→ **SOURCE DOCUMENT**

====

Yes, the anthropomorphic albacore once again is on TV for Starkist. But everything has changed. Back in the old days, when Leo Burnett USA was the agency and H.J. Heinz Co. still believed in national advertising, Charlie was a boorish loudmouth with a Triborough accent and a perverse desire to be hooked and eaten.

Like Joey Buttafuoco with gills.

Thus did he perform an endless succession of stunts-taking up chess, for instance-to persuade the fishermen of his superior breeding. But, as he was repeatedly told, usually via note barbed onto a single dangling hook, "Sorry Charlie."

Starkist, you see, didn't want tunas with good taste. It wanted tunas that taste good-one of those simpleminded ideas upon which a chunk-light fortune was made. Charlie was the archetypal Big Idea. Also a bizarre one.

Consider the weird psychology of conferring upon an animal a human personality in order to make people want to eat him. Then there was the quaint notion of netless fishing with a single hook enticing a single tuna. (Heck, even sport fishermen use multihooked lures, a series of fake squids arranged in geometric progression, dancing in the water like synchronized calamari.)

And, of course, there was the whole death wish thing.

It actually seemed in 1992 that his dream had come true. Heinz had all but stopped national advertising, to bleed accumulated brand equity and transfuse the bottom line, and Charlie disappeared.

Burnett and Heinz eventually parted company, but now here comes the boutique Tom Reilly Consortium of Evanston, Ill., and-lo!-here comes Charlie. Alas, resurfacing in the hypersensitive '90s, even tuna fish have to face what political pundits call the "character issue." Were this character to exhibit his old behavior, he'd be off on paid medical leave and his co-gamefish would be getting sensitivity training. So the 1995 Charlie surfs and plays soccer and utters not one word, much less plots his own demise.

====

→ **LISTED RECORDS**
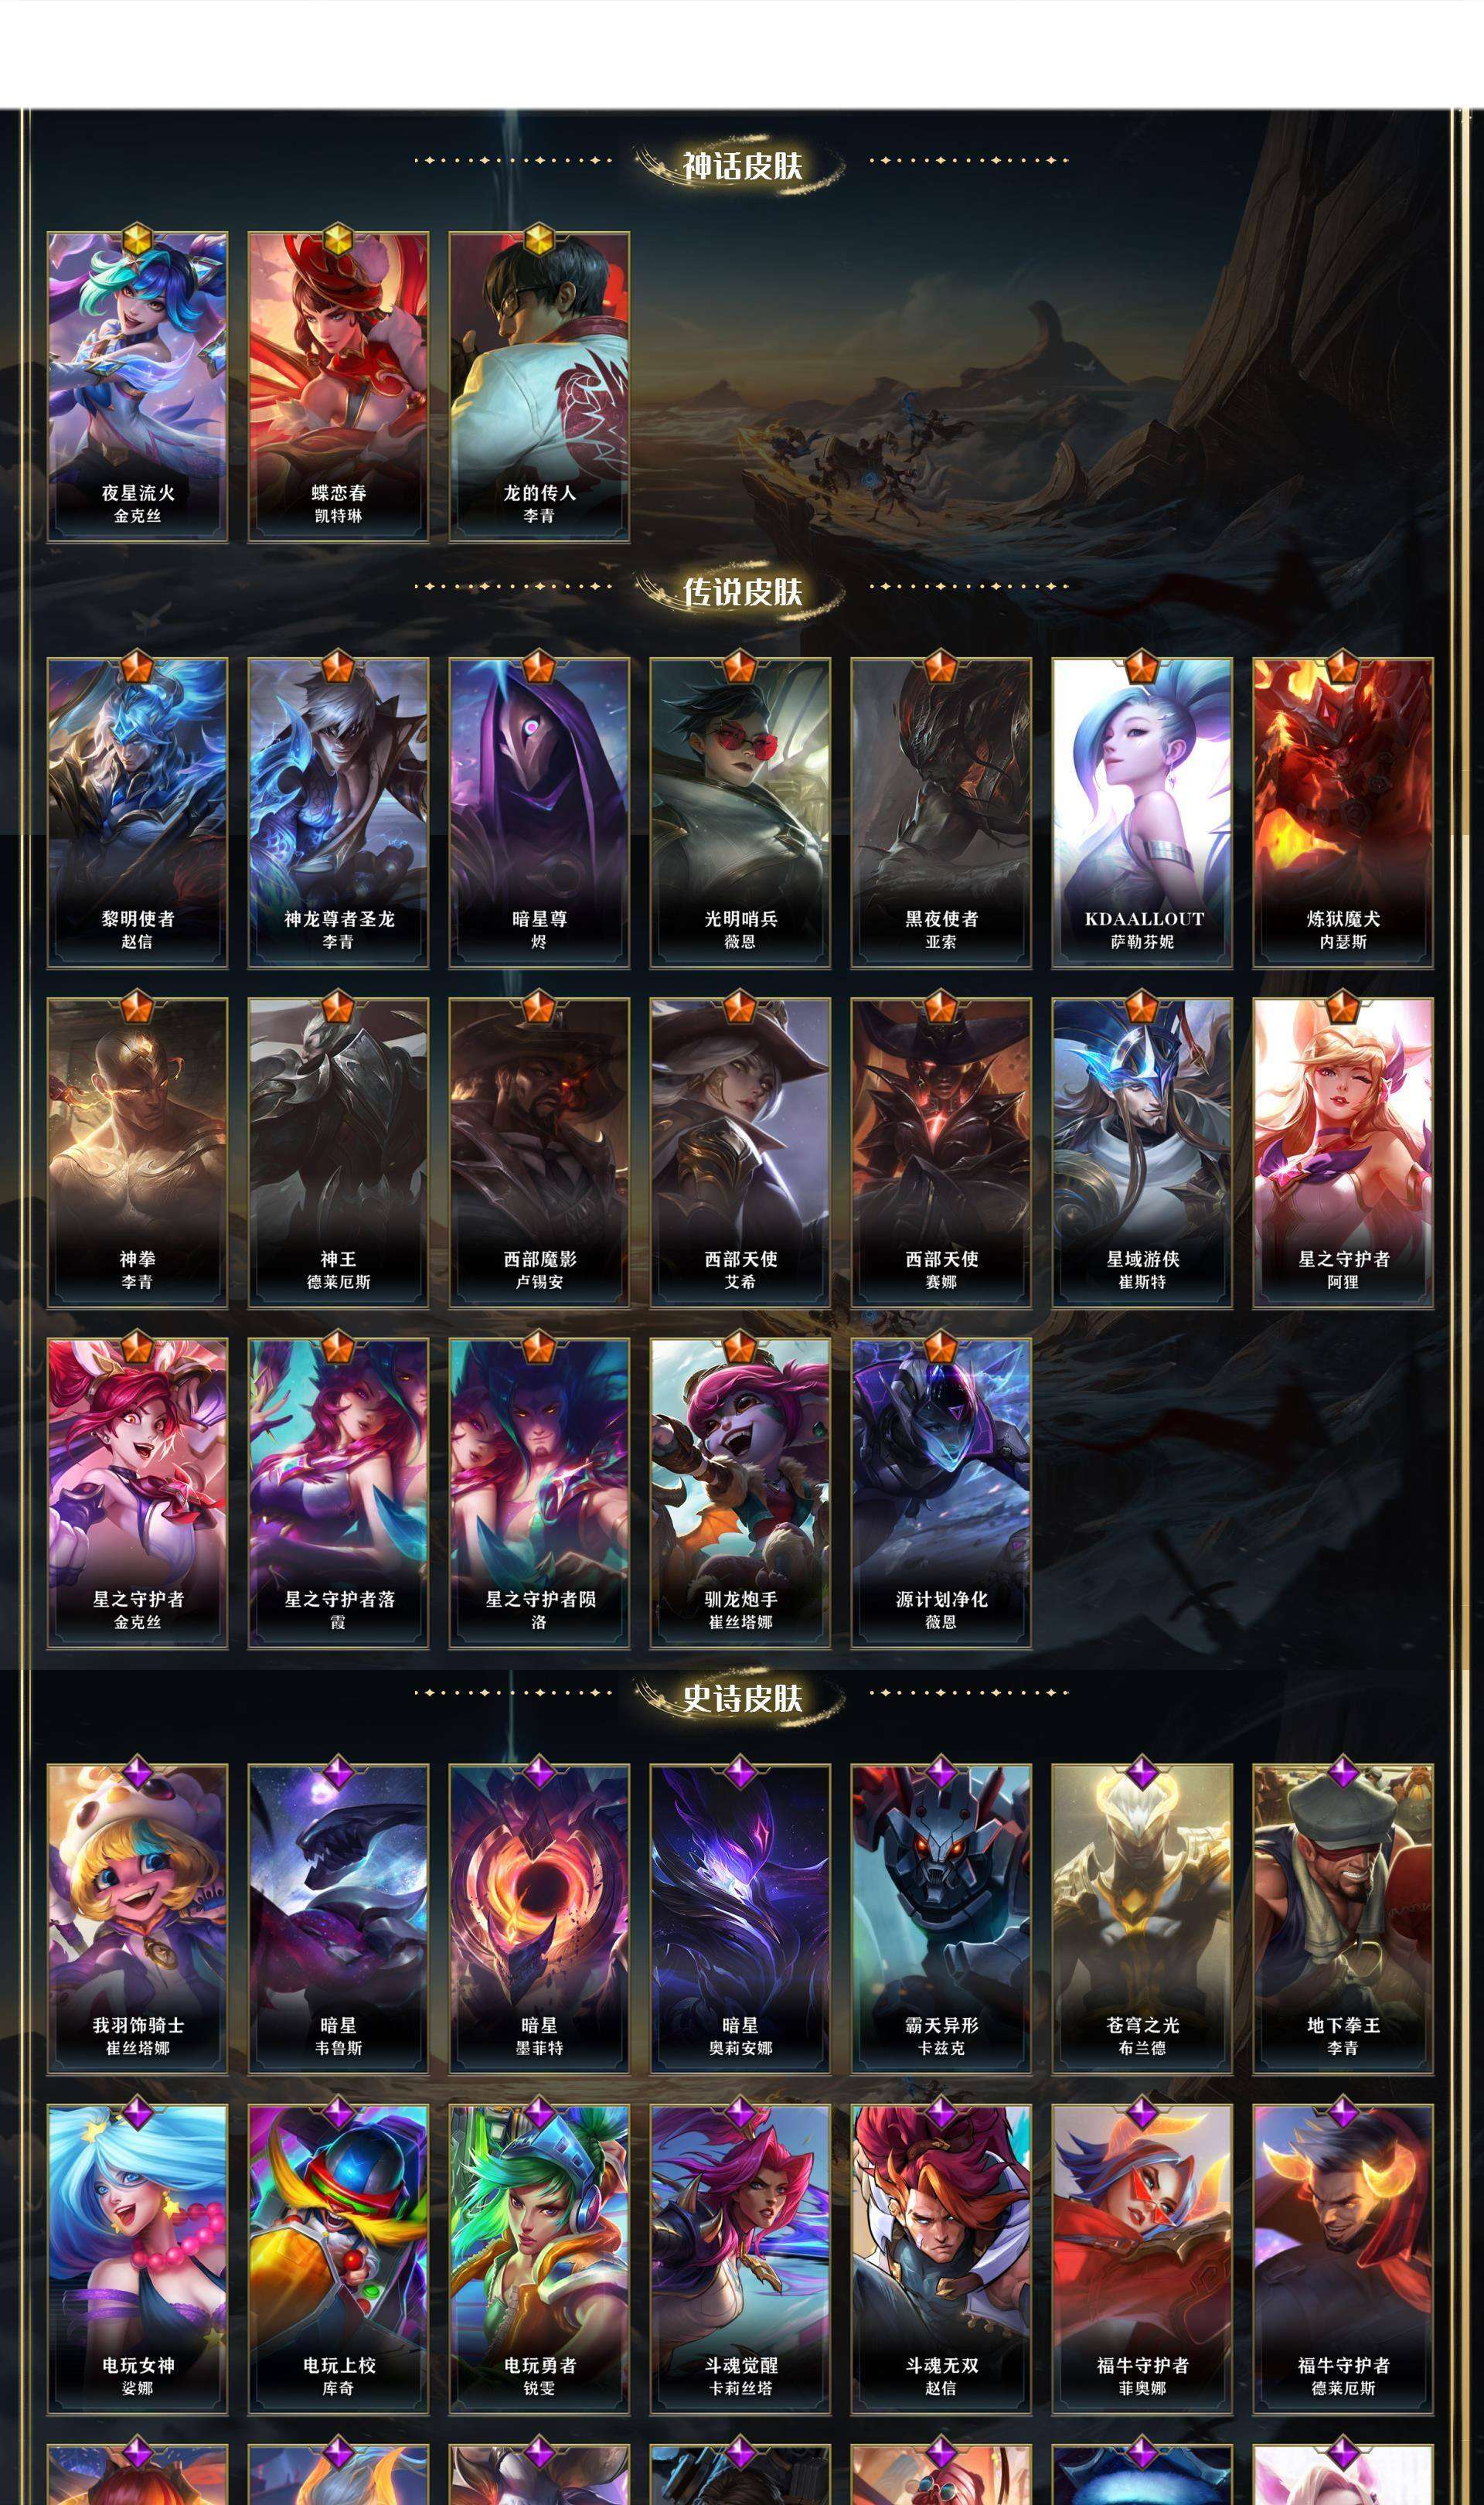The width and height of the screenshot is (1484, 2505).
Task: Open the 暗星尊 烬 skin card
Action: point(539,813)
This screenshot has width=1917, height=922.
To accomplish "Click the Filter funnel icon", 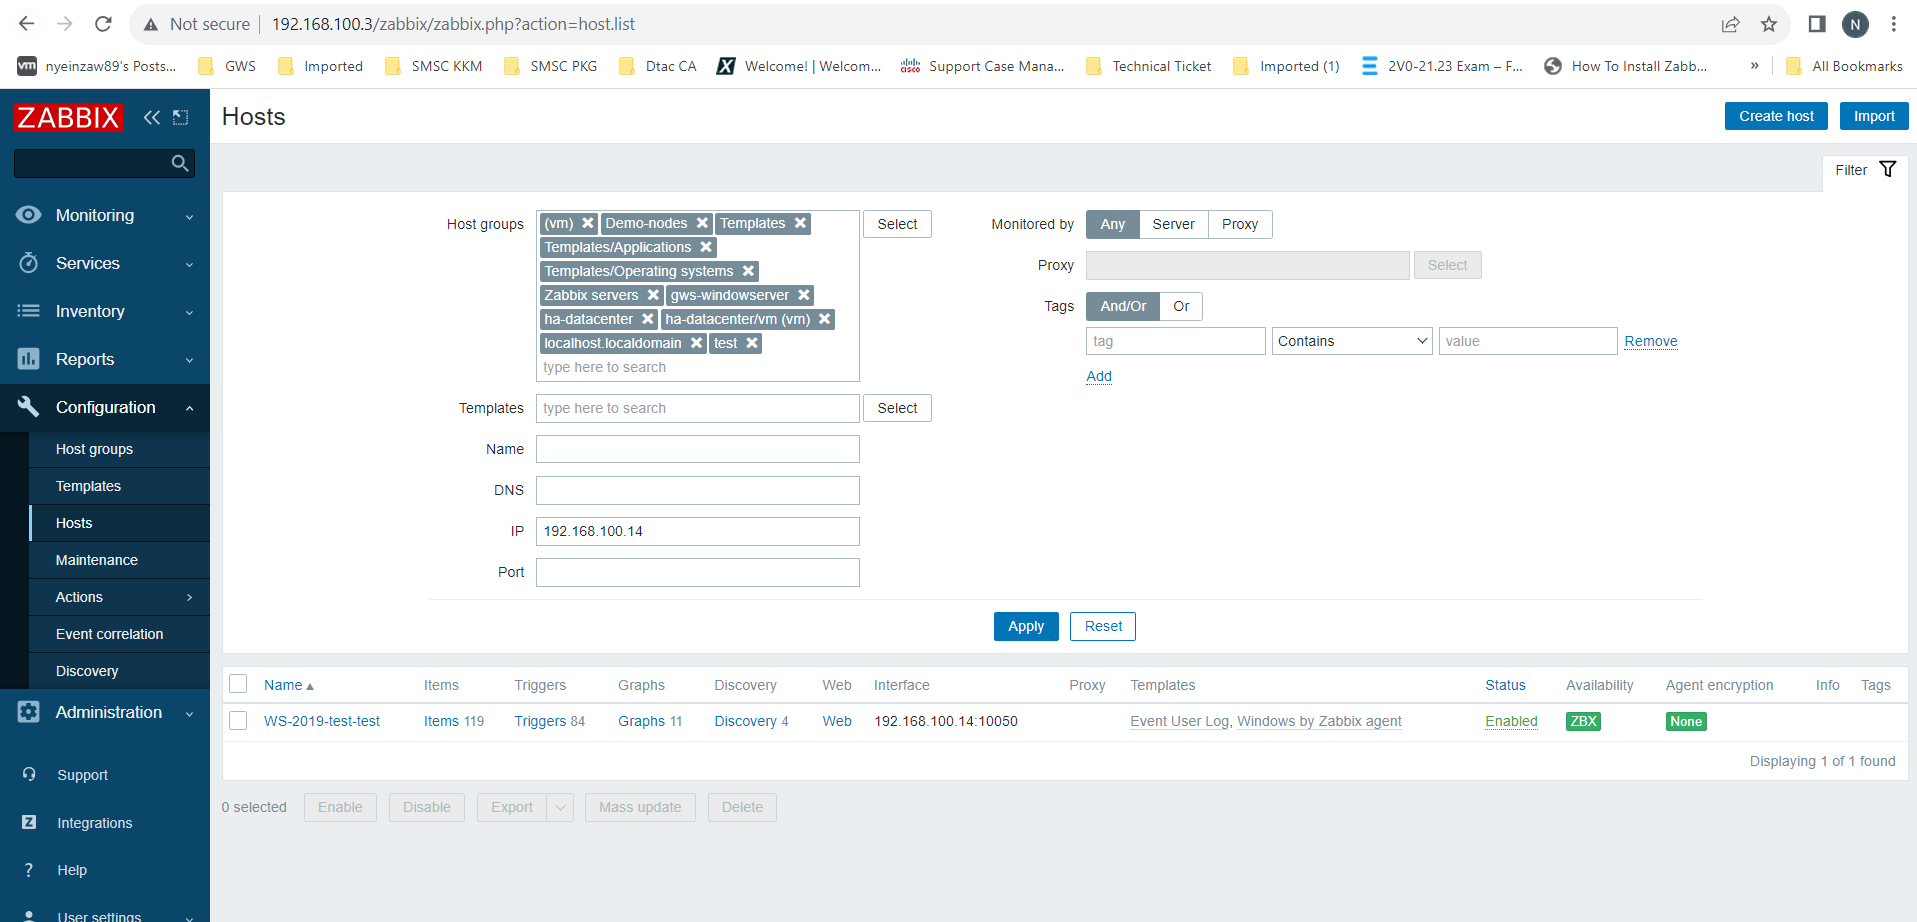I will pos(1887,170).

====

→ **PROBLEMS TO SOLVE**
(1) According to the text about Starkist's Charlie the Tuna, which agency brought Charlie back to television?
(2) Continue the text about Starkist's Charlie the Tuna from its final sentence.

→ **RESPONSE LIST**
(1) The boutique Tom Reilly Consortium of Evanston, Ill.

(2)
Very enlightened. Very PC (piscinely correct). In each of three spots, now running in three test markets, Charlie's role is merely to be seen, an icthyocameo provoking a desire for a delicious tuna-based meal.

"Who's hungry?" asks the soccer mom in one of the spots.

"I am! I am!" shout the kids.

"Oh, okayyy, how about some .... tacos?"


Then the live-action mom spies the animated Charlie, spurring her to say .... "uh, tuna tacos?"

"Yeah! That sounds cool!"

Well, no, that sounds nauseating. But the kids start listing ingredients and, amid splendid food photography, a recipe is born. Also a useful reminder about the versatility and simplicity of tuna dishes. Also a reasonably deft relaunching of a pathetically emasculated brand personality.

That's a lot happening in one 30-second commercial, but the Reilly agency has made fairly seamless work of it.

The timing is interesting. If product life-cycle theory is correct, soon enough the milking of major Heinz brands should begin to take its market-share toll. Take this campaign national and maybe Starkist's damage could be minimized. Give it short shrift and.... well, sorry, Charlie.